# START OF Listing

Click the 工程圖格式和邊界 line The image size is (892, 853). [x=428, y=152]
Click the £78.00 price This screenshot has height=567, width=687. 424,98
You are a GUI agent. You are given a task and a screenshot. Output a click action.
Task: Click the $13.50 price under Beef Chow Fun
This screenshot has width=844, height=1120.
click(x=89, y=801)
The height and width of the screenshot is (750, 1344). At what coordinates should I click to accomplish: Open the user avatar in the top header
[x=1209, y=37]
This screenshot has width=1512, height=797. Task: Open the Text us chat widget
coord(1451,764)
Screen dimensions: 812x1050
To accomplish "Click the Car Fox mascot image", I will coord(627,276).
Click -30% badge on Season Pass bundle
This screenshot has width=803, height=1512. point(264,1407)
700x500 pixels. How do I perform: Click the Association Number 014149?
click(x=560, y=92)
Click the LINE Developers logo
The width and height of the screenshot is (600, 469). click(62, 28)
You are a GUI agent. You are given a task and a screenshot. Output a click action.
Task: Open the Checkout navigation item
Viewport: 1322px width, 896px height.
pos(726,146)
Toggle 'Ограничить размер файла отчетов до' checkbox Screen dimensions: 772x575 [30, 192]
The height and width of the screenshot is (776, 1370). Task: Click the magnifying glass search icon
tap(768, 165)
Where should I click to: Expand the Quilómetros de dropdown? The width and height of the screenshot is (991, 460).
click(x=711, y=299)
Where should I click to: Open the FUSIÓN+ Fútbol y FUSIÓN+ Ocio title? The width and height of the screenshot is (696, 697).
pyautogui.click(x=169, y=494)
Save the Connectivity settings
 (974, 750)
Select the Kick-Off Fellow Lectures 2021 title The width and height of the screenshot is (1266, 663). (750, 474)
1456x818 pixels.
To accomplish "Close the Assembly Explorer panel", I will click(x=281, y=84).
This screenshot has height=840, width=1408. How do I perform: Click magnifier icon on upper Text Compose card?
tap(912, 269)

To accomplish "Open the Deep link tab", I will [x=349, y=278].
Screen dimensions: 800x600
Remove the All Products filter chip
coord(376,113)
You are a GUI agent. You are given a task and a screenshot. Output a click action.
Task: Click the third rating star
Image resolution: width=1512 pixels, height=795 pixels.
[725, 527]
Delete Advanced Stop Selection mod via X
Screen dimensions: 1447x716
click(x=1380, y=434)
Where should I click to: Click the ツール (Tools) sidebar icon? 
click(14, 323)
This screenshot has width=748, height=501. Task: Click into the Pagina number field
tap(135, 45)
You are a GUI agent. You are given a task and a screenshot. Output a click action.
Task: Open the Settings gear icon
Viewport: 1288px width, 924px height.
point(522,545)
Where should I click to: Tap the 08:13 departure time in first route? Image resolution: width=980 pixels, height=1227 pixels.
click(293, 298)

# END OF Listing

[What is required]: Retype the entire listing above line for line, leaving every character unchanged.

[Written response]:
Click the 工程圖格式和邊界 line The image size is (892, 853). [x=428, y=152]
Click the £78.00 price This screenshot has height=567, width=687. 424,98
You are a GUI agent. You are given a task and a screenshot. Output a click action.
Task: Click the $13.50 price under Beef Chow Fun
This screenshot has width=844, height=1120.
click(x=89, y=801)
The height and width of the screenshot is (750, 1344). At what coordinates should I click to accomplish: Open the user avatar in the top header
[x=1209, y=37]
This screenshot has width=1512, height=797. Task: Open the Text us chat widget
coord(1451,764)
Screen dimensions: 812x1050
To accomplish "Click the Car Fox mascot image", I will coord(627,276).
Click -30% badge on Season Pass bundle
This screenshot has width=803, height=1512. point(264,1407)
700x500 pixels. How do I perform: Click the Association Number 014149?
click(x=560, y=92)
Click the LINE Developers logo
The width and height of the screenshot is (600, 469). click(62, 28)
You are a GUI agent. You are given a task and a screenshot. Output a click action.
Task: Open the Checkout navigation item
Viewport: 1322px width, 896px height.
pos(726,146)
Toggle 'Ограничить размер файла отчетов до' checkbox Screen dimensions: 772x575 [30, 192]
The height and width of the screenshot is (776, 1370). Task: Click the magnifying glass search icon
tap(768, 165)
Where should I click to: Expand the Quilómetros de dropdown? The width and height of the screenshot is (991, 460).
click(x=711, y=299)
Where should I click to: Open the FUSIÓN+ Fútbol y FUSIÓN+ Ocio title? The width and height of the screenshot is (696, 697).
pyautogui.click(x=169, y=494)
Save the Connectivity settings
 (974, 750)
Select the Kick-Off Fellow Lectures 2021 title The width and height of the screenshot is (1266, 663). (750, 474)
1456x818 pixels.
To accomplish "Close the Assembly Explorer panel", I will click(x=281, y=84).
This screenshot has height=840, width=1408. How do I perform: Click magnifier icon on upper Text Compose card?
tap(912, 269)

To accomplish "Open the Deep link tab", I will [x=349, y=278].
Screen dimensions: 800x600
Remove the All Products filter chip
coord(376,113)
You are a GUI agent. You are given a task and a screenshot. Output a click action.
Task: Click the third rating star
Image resolution: width=1512 pixels, height=795 pixels.
[725, 527]
Delete Advanced Stop Selection mod via X
Screen dimensions: 1447x716
click(x=1380, y=434)
Where should I click to: Click the ツール (Tools) sidebar icon? 
click(14, 323)
This screenshot has width=748, height=501. Task: Click into the Pagina number field
tap(135, 45)
You are a GUI agent. You are given a task and a screenshot. Output a click action.
Task: Open the Settings gear icon
Viewport: 1288px width, 924px height.
point(522,545)
Where should I click to: Tap the 08:13 departure time in first route? Image resolution: width=980 pixels, height=1227 pixels.
click(293, 298)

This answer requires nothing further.